▸ WHAT TO WORK ON:
The number of lines below holding the string "computer" is the only answer wanted.

▸ AVAILABLE RECORDS:
┄┄┄┄┄┄┄┄┄┄

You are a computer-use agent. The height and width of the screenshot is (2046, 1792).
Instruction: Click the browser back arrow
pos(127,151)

┄┄┄┄┄┄┄┄┄┄

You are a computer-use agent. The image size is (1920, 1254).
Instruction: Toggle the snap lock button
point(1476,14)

┄┄┄┄┄┄┄┄┄┄

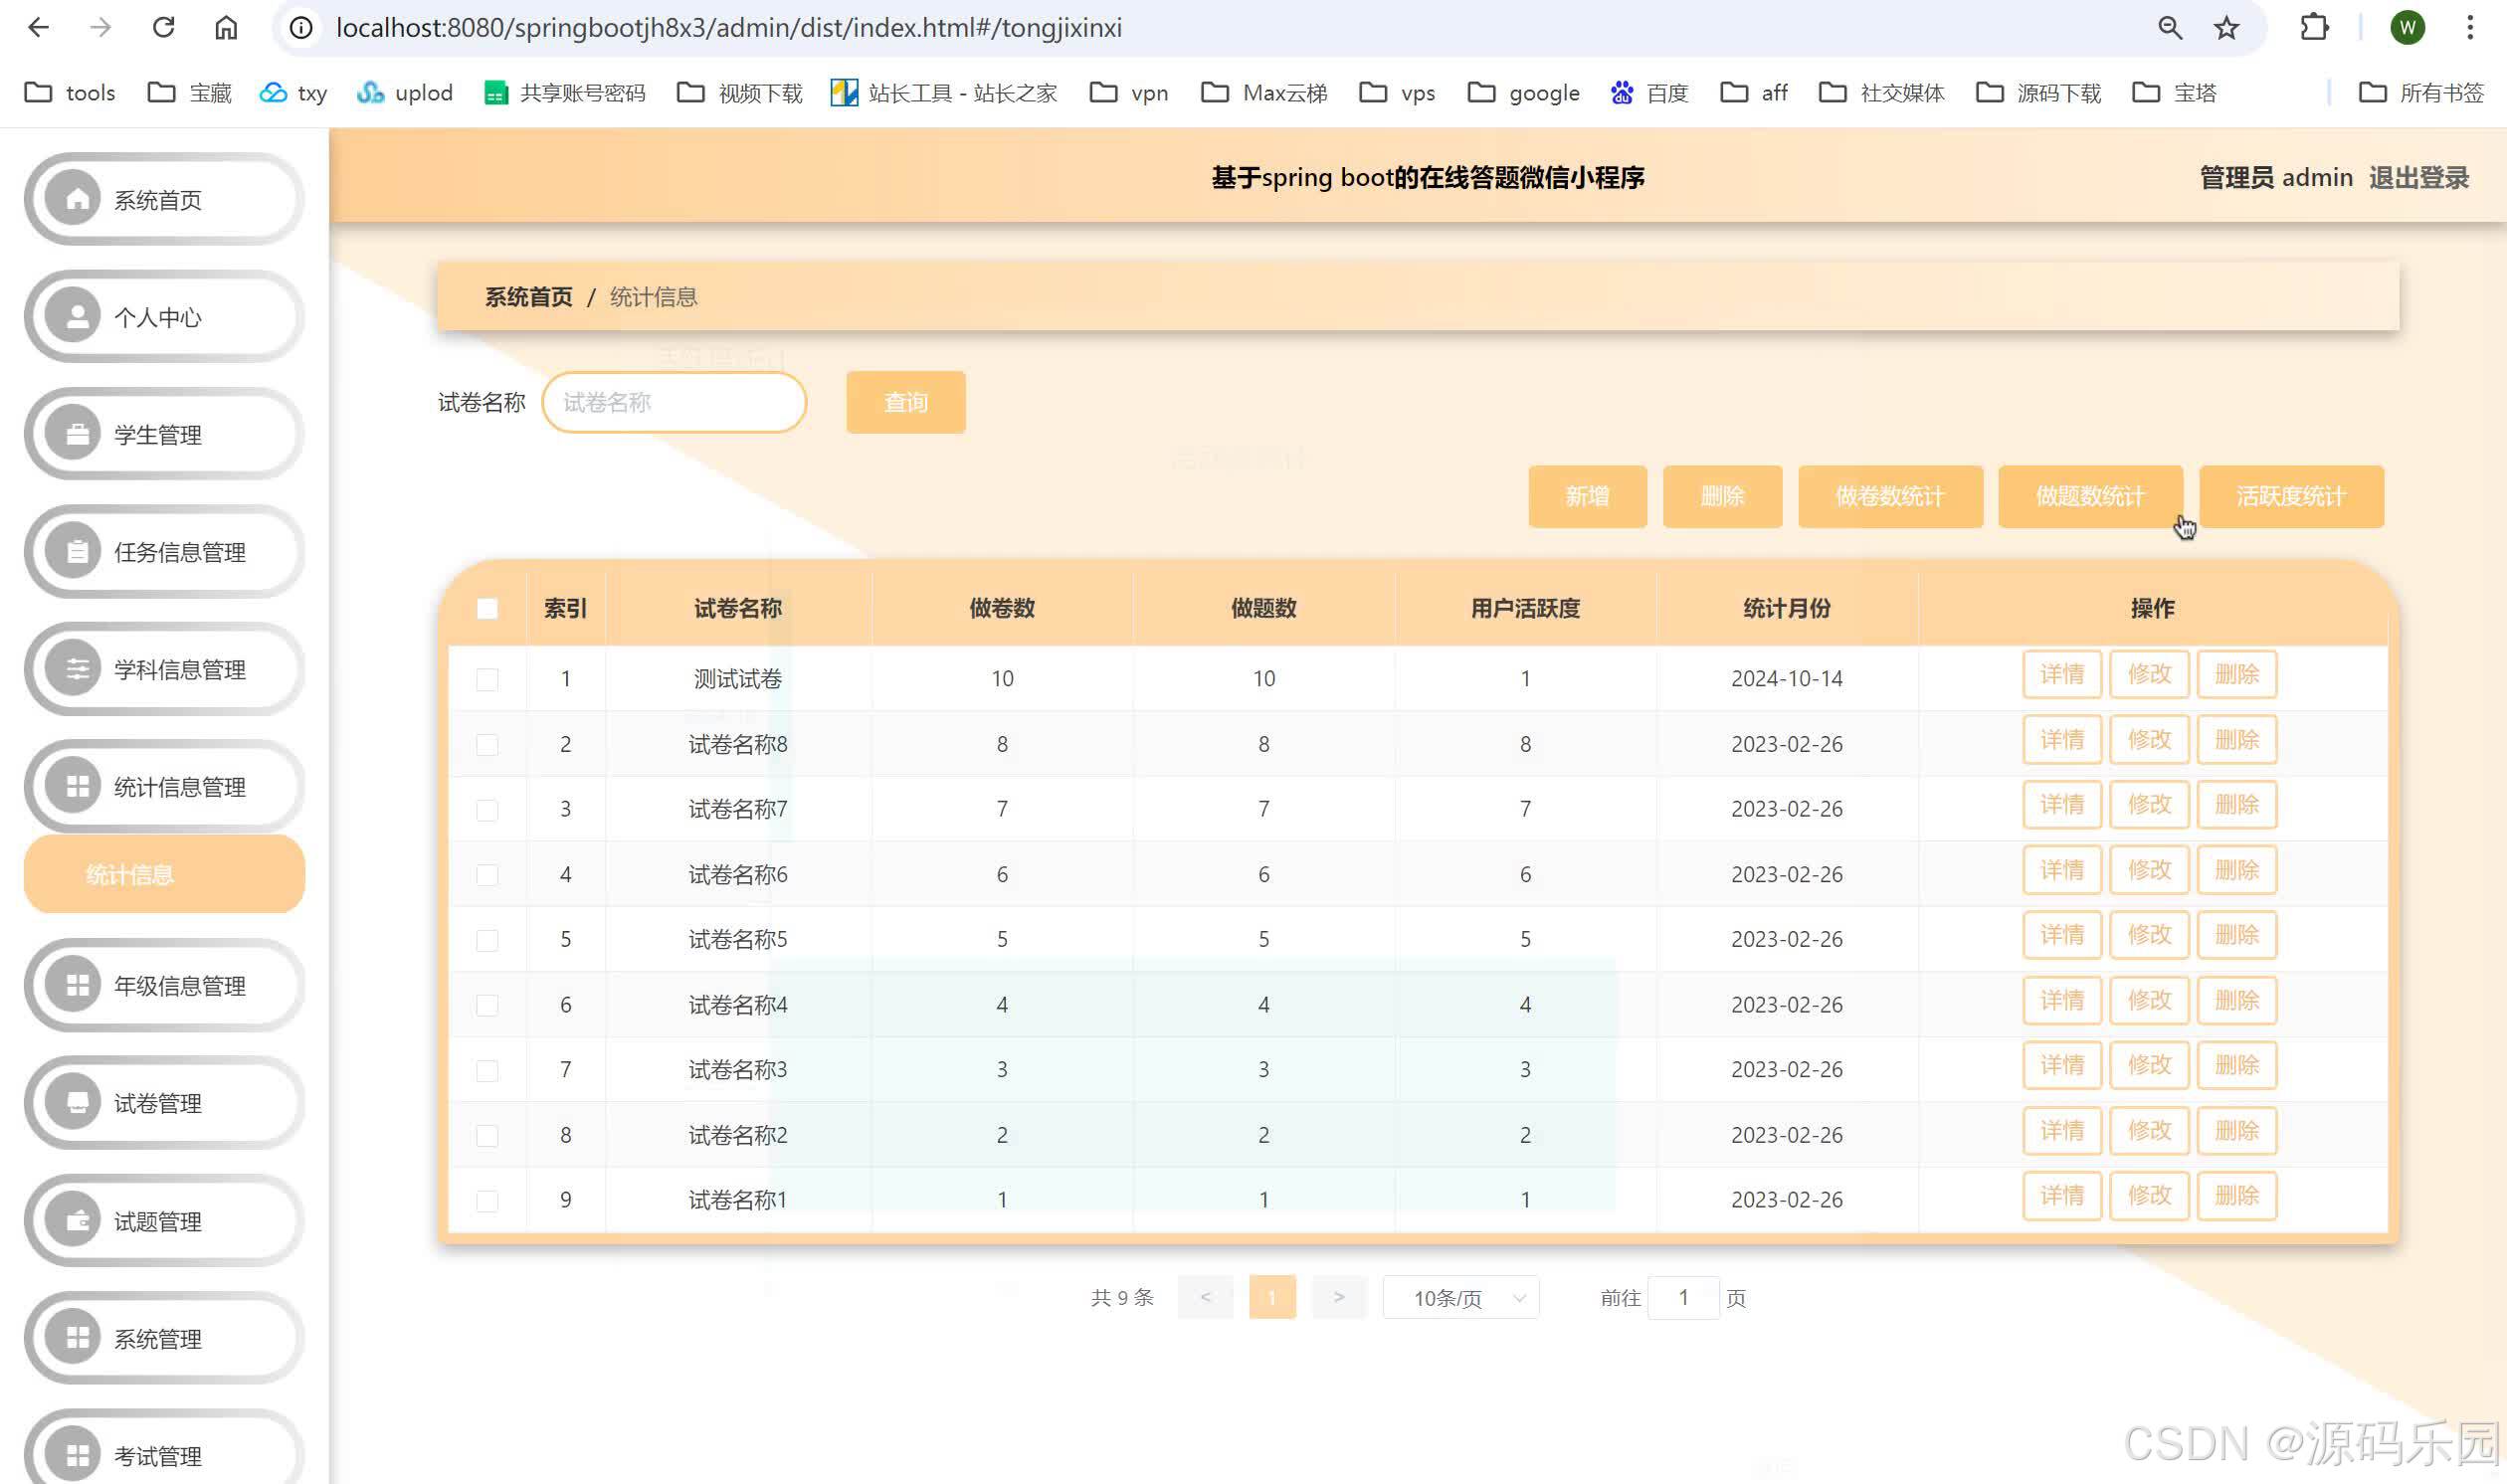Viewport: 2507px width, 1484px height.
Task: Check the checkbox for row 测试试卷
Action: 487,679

┄┄┄┄┄┄┄┄┄┄

▸ TASK SOLUTION:
2